- ASSIGNED TASK
Could you retype every record below exactly as it appears?

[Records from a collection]

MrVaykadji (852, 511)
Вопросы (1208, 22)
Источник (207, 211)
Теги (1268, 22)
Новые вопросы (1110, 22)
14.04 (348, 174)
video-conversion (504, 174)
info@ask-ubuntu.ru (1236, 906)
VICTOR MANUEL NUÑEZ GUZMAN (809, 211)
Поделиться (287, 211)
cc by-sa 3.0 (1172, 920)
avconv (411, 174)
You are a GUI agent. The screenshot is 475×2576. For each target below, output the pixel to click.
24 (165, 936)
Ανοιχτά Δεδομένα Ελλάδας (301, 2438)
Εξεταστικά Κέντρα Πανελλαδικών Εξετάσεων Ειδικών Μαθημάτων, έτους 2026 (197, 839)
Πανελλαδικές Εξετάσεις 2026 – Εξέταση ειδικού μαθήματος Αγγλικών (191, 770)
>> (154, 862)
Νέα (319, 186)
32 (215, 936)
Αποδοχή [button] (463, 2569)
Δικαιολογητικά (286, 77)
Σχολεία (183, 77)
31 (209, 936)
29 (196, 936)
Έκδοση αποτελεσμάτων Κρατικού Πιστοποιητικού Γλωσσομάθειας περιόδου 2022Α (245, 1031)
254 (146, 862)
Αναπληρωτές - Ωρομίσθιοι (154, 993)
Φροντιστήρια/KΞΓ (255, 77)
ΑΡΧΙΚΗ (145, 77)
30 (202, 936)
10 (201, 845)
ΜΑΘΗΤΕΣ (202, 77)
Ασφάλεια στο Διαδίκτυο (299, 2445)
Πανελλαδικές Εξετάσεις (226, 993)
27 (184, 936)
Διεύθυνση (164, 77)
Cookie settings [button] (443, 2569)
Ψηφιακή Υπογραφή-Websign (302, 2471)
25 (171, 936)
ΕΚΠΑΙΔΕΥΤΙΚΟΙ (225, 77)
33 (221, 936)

- EXPECTED ANSWER
MrVaykadji (852, 511)
Вопросы (1208, 22)
Источник (207, 211)
Теги (1268, 22)
Новые вопросы (1110, 22)
14.04 (348, 174)
video-conversion (504, 174)
info@ask-ubuntu.ru (1236, 906)
VICTOR MANUEL NUÑEZ GUZMAN (809, 211)
Поделиться (287, 211)
cc by-sa 3.0 (1172, 920)
avconv (411, 174)
You are a GUI agent. The screenshot is 475×2576. For each target below, output the pixel to click.
24 (165, 936)
Ανοιχτά Δεδομένα Ελλάδας (301, 2438)
Εξεταστικά Κέντρα Πανελλαδικών Εξετάσεων Ειδικών Μαθημάτων, έτους 2026 (197, 839)
Πανελλαδικές Εξετάσεις 2026 – Εξέταση ειδικού μαθήματος Αγγλικών (191, 770)
>> (154, 862)
Νέα (319, 186)
32 (215, 936)
Αποδοχή [button] (463, 2569)
Δικαιολογητικά (286, 77)
Σχολεία (183, 77)
31 (209, 936)
29 (196, 936)
Έκδοση αποτελεσμάτων Κρατικού Πιστοποιητικού Γλωσσομάθειας περιόδου 2022Α (245, 1031)
254 (146, 862)
Αναπληρωτές - Ωρομίσθιοι (154, 993)
Φροντιστήρια/KΞΓ (255, 77)
ΑΡΧΙΚΗ (145, 77)
30 (202, 936)
10 (201, 845)
ΜΑΘΗΤΕΣ (202, 77)
Ασφάλεια στο Διαδίκτυο (299, 2445)
Πανελλαδικές Εξετάσεις (226, 993)
27 (184, 936)
Διεύθυνση (164, 77)
Cookie settings [button] (443, 2569)
Ψηφιακή Υπογραφή-Websign (302, 2471)
25 (171, 936)
ΕΚΠΑΙΔΕΥΤΙΚΟΙ (225, 77)
33 (221, 936)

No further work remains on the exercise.